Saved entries
◇ ◇ ◇
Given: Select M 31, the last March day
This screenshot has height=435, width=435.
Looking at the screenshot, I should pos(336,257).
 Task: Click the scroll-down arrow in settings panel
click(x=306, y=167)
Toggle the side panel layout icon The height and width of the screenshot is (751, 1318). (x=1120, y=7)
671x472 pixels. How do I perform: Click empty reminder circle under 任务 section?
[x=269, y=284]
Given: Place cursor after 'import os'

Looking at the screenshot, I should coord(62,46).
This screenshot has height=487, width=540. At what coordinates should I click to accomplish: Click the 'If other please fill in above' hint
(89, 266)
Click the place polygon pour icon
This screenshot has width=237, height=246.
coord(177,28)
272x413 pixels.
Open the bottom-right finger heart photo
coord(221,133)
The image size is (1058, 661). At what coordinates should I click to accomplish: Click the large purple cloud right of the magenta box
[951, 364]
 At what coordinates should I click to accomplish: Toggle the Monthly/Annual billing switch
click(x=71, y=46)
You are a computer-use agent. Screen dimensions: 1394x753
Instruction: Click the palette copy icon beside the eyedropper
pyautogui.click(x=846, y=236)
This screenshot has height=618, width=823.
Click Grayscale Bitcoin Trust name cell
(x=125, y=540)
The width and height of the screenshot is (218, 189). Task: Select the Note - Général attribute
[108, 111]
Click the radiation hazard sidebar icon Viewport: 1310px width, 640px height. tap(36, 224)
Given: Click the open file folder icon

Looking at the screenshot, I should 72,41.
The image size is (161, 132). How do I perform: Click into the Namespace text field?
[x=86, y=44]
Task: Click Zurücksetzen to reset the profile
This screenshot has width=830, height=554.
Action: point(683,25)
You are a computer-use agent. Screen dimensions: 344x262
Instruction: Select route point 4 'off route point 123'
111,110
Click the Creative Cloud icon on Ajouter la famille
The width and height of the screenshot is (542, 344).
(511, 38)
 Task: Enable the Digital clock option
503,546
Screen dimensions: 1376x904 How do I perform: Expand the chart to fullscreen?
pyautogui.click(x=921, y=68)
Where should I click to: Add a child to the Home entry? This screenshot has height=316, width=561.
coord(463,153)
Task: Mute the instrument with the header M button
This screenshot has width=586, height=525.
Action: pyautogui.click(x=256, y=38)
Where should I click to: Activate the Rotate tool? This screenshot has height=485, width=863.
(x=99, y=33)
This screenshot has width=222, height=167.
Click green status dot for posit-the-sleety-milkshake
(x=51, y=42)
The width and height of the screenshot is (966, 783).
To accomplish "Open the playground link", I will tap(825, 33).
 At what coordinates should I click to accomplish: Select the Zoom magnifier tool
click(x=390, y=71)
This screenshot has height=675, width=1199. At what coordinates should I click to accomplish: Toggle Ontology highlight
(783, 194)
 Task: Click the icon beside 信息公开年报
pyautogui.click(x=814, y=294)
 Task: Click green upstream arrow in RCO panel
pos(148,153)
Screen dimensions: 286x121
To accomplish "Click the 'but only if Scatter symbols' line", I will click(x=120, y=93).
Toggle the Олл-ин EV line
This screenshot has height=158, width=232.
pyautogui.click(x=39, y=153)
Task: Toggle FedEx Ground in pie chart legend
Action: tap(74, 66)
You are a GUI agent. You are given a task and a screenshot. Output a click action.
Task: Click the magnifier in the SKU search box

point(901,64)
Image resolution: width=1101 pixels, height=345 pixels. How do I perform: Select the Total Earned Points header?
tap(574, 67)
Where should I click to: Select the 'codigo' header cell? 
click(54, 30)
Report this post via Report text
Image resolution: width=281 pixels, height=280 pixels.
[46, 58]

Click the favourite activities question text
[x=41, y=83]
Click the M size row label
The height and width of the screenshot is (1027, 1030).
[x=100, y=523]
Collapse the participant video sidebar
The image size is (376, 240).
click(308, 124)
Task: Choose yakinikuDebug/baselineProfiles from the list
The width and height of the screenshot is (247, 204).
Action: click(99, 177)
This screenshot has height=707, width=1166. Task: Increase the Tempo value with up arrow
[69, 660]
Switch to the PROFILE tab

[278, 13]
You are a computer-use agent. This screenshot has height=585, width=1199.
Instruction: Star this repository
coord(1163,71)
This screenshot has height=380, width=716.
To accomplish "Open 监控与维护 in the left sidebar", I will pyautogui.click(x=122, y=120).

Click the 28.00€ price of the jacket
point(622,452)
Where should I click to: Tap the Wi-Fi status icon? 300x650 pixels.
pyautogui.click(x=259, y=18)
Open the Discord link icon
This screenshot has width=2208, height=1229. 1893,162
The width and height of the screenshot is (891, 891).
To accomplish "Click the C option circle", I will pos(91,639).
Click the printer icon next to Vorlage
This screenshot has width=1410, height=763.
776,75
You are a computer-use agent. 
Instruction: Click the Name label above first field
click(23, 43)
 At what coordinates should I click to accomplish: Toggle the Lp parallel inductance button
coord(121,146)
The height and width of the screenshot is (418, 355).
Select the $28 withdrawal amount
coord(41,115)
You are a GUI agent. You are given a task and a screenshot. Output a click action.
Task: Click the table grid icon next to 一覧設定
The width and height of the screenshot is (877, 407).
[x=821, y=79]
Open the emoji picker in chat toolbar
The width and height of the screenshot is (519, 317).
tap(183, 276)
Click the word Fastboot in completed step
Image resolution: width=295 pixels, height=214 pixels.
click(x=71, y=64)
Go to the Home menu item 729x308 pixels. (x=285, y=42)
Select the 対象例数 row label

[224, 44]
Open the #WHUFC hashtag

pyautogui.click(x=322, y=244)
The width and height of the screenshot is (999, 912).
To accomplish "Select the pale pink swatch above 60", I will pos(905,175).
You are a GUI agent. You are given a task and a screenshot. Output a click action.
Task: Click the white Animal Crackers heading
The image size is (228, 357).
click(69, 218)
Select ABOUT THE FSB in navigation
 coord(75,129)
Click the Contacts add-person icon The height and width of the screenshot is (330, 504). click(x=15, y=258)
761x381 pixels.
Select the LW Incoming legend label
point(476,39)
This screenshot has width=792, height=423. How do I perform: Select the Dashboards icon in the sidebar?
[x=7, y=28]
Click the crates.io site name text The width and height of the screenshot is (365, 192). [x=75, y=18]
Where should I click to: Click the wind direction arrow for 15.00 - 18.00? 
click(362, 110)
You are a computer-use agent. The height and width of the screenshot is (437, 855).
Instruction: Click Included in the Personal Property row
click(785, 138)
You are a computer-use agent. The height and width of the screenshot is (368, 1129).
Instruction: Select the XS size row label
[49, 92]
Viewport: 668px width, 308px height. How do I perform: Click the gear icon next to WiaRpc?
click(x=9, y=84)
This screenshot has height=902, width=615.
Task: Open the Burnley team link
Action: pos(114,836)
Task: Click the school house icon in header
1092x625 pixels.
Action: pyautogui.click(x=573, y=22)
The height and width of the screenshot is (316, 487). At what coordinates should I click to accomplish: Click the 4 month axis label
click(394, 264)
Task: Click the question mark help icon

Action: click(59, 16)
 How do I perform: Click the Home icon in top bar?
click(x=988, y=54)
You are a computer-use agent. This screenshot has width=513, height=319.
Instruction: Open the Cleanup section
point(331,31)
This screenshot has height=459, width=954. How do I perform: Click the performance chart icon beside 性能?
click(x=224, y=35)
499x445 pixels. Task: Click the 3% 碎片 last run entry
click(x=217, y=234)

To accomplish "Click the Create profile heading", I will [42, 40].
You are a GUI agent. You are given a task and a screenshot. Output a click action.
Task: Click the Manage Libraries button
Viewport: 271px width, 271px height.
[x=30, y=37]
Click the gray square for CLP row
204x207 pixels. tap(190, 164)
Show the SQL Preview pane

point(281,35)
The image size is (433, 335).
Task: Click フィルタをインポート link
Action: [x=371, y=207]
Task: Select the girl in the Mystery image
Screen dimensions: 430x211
◇ ◇ ◇
> _REQUIRED ACTION_
If a line of the entries holds the word "heading", copy it out.

> _SOLUTION TO THIS PROBLEM_
Task: Click the white Animal Crackers heading
To accomplish "Click the Create profile heading", I will [42, 40].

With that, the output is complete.